If things were weird in Thailand in the run-up to the 4G auction almost two weeks ago, events over the past few days have only just added to the fun.
AIS and TrueMove won the November 13 33-hour auction for 15-MHz on the 1800 MHz band for 18 years at a combined price of $2.25 billion (80,788 million baht) which works out at around $1.7 million a day for each licence holder. AIS was in a hurry and paid the 50% initial payment on November 23 and received its licence on November 26.
As if to show of its engineering prowess, AIS switched on its 1800 MHz network so that it could be seen by phones scanning for networks within hours of receiving the licence. AIS VP for networks Saran Phalopakarn, beaming at his accomplishment, said it was simply reconfiguring the existing multimode base stations it had already rolled out for his 2.1-GHz network.
However the other winner, if you can call them that given the price paid, TrueMove had put off paying the 50% initial payment citing that the date was not auspicious. They did pay the 50% later on November 26 but was reported not to have submitted any bank guarantee for the rest of the payments, meaning that the regulator cannot issue the licences yet.

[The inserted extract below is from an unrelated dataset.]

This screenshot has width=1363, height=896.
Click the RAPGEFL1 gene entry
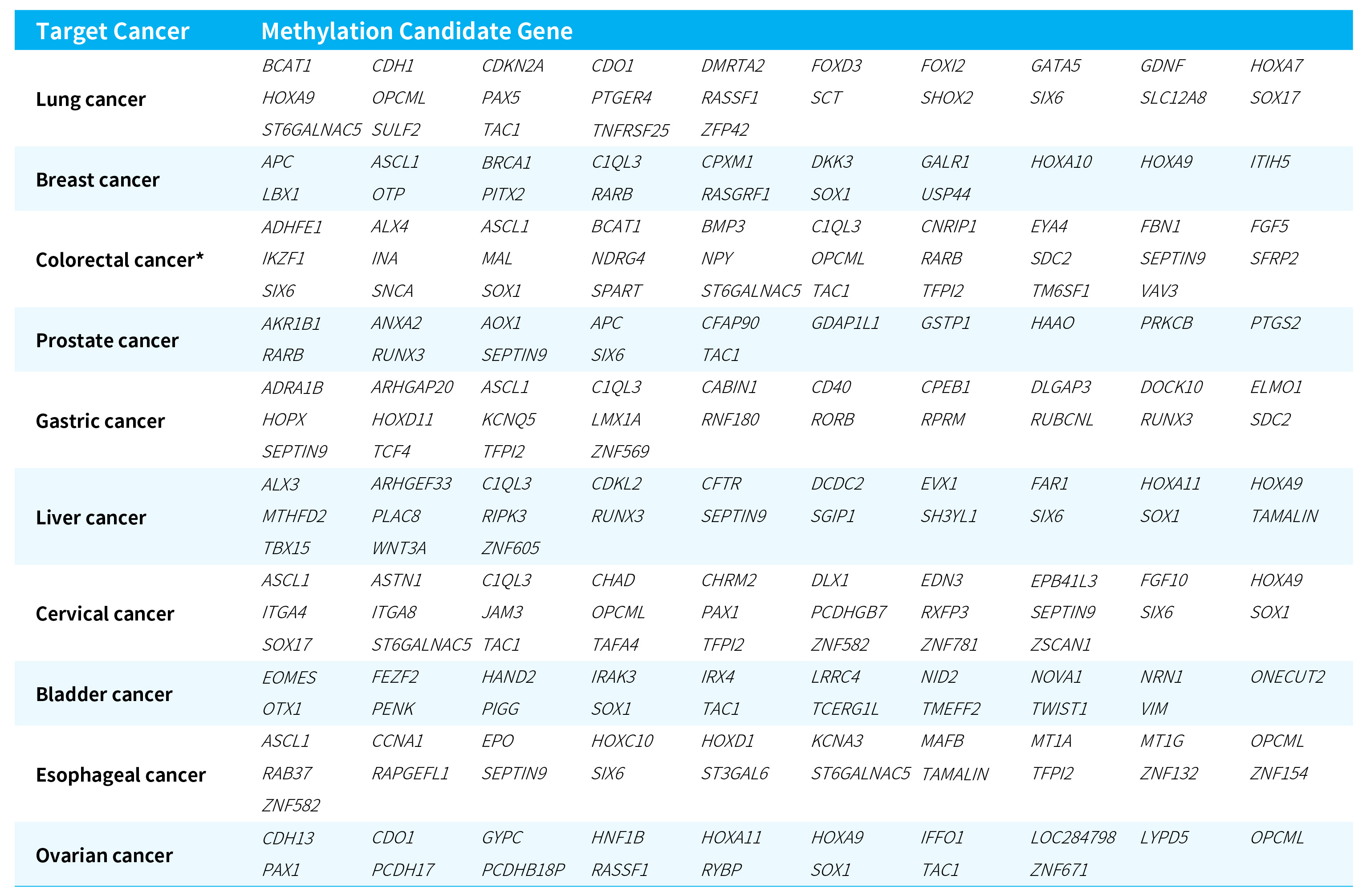coord(410,774)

Not that it even wants a licence it seems. TrueMove wrote to the NBTC to ask for a postponement in switching off its existing 2G network on that spectrum.
The Chinese-Thai operation still has 7 million 2G subscribers who have not yet ported to its new networks.
It is like a chicken carcass without meat. One cannot eat it, but throwing it away seems a waste.
The other joker in the pack is CAT. One day before the auction, the NBTC caved in to CAT’s blackmail demands and gave the green light for the state telco to roll out a 4G network on 20 MHz of ex-Dtac, unused 1800-MHz spectrum. The initial permission was given only until 2018, when Dtac’s concession ends - though the regulator did say that CAT would be able to submit further documents later arguing why the network period should be extended.
Thin end of the wedge? After all, True did it with its trial 850-MHz 3G network that it accidentally rolled out nationwide without a license, in what was later ruled to be an unintentional mistake and thus should not be punished.
Even before the auction started, CAT said it was looking for partners to develop its 20 MHz.
So in effect, the auction was a reverse auction. The bidders were bidding for 15 MHz but the loser gets 20 MHz for free. The cost however, is having to deal with CAT and sort out the extension in three years’ time which, knowing Thai politics, will be filled with lots of melodrama but will probably happen.
Of course, it would probably take CAT three years to come up with a business plan anyway.
Meanwhile, the NBTC is turning itself into a resort of sorts. One would have thought that a 33-hour auction had something wrong with its design, but no. The regulator was so pleased at the result that netted them over 200% of the estimated price, that they have dug in and will stick to the same format for the 900-MHz auction coming up on December 15.
One of the biggest issues with the 1800 MHz auction was that everyone needed sleep. The NBTC had initially offered them to sleep in a hotel under police guard so that they could not communicate and collude, and that offer was later changed to sleeping in rooms in the NBTC office. So for the 900-MHz auction, the NBTC has modified two of its buildings into four secure, contained and assumingly communication-proof suites so that the telecom execs can nap. That is, assuming the auction lasts through the night again.